Larry McMurtry’s excellent essay “Inventing the West” from the August 2000 issue of The New York Review is online. McMurtry explains that most of the traditions associated with the American West were inventions of pulp writers, artists and advertising men—and show business. He illustrates how this romantic storytelling sometimes came to haunt the very characters it had already canonized:

In the fall of 1849, however, real life and the dime novel smacked into each other with a force that Kit Carson would never forget. A man named James M. White was traveling with his family on the Santa Fe Trail when they were attacked by a raiding party of Jicarilla Apaches, who killed James White and carried off Mrs. White, her child, and a servant. Pursuit was not immediate, but pursuit was eventually joined. Kit Carson lived nearby and was asked to help. In the brief autobiography which he dictated in 1856 he says that the trail was the most difficult he had ever been asked to follow; but, near the Canadian River, the rescuers finally caught up with the raiders. Carson charged immediately but was called back. The commanding officer, Captain Grier, had been told that the Apaches wanted to parley. They didn’t. After taking a shot or two at the soldiers, they killed Mrs. White and fled. Here is the scene in Carson’s words:

There was only one Indian in camp, he running into the river hard by was shot. In about two hundred yards the body of Mrs. White was found, perfectly warm, had not been killed more than five minutes, shot through the heart with an arrow….

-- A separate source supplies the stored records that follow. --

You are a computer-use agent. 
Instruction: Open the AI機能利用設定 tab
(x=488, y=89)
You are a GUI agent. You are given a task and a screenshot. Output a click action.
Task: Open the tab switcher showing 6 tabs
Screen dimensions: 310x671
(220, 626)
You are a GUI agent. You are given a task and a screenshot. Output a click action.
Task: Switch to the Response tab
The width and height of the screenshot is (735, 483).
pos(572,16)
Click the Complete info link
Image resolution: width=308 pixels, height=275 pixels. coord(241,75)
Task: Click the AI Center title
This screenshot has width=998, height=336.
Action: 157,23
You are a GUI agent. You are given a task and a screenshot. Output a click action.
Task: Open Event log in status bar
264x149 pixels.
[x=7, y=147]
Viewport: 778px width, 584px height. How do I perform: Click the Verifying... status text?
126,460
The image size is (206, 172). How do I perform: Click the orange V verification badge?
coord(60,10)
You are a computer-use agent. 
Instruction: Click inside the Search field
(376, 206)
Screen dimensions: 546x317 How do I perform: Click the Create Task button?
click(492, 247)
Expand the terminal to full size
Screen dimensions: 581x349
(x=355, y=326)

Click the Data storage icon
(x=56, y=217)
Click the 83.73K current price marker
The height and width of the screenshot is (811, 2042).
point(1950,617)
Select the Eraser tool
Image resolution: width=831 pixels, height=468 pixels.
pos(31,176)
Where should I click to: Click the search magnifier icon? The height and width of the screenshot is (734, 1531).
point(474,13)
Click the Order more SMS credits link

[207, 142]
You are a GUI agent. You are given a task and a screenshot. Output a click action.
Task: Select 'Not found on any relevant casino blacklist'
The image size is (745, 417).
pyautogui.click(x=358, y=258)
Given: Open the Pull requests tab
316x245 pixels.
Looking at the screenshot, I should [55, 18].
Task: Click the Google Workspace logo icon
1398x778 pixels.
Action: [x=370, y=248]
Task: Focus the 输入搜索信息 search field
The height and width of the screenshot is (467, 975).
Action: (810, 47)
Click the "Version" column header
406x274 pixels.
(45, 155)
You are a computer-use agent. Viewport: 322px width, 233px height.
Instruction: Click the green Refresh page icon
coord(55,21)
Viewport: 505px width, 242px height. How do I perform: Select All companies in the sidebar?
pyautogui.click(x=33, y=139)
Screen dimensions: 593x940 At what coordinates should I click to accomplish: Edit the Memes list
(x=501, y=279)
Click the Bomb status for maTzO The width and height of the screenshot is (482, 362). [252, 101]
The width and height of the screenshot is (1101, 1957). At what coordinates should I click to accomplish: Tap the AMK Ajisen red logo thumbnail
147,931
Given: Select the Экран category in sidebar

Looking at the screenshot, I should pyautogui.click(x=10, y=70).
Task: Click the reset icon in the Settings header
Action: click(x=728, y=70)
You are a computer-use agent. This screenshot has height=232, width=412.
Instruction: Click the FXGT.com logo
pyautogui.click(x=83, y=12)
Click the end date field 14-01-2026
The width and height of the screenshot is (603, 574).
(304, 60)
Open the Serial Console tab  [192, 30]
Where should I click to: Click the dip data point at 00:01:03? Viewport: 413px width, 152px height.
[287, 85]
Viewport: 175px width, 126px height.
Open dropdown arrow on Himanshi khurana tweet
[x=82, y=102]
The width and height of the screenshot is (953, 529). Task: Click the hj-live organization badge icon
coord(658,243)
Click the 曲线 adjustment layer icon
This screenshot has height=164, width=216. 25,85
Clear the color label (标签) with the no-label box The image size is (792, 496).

In the camp was found a book, the first of the kind that I had ever seen, in which I was made a great hero, slaying Indians by the hundreds and I have often thought that Mrs. White would read the same and knowing that I lived near, she would pray for my appearance and that she might be saved. I did come but I had not the power to convince those that were in command over me to pursue my plan for her rescue….

Kit Carson was illiterate. He could sign and perhaps recognize his name, but all his life he took orders—often foolish and sometimes barbarous orders—from his superiors: men who could read. He was never insubordinate. The dime novel found by Mrs. White’s still-warm corpse had to be read to him, or summarized. He was long haunted by the hopes that had been raised by that dime novel, hopes he had just failed to fulfill. Except for recording the fact that he married Josefa Jaramillo, his “Little Jo,” Mrs. James M. White is the only woman mentioned by name in his autobiography.

McMurtry outlines the career of “Buffalo Bill” Cody, Annie Oakley and others. Cody, McMurtry writes, “spent more than forty years peddling illusions about the West….” In the end, when he wanted to tell the real story, he found that “Americans, now as then, were perfectly happy with the illusion….”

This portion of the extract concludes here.